Records shown START

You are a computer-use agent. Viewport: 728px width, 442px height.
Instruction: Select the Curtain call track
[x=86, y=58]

Records shown END
Records shown START

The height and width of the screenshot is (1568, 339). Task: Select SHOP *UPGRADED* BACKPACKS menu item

Records shown END
Records shown START

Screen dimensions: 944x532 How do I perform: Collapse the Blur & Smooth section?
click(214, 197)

Records shown END

Exercise aim:
The expected output is one number: how many lines of the data above hold the string "height".

Finished task:
2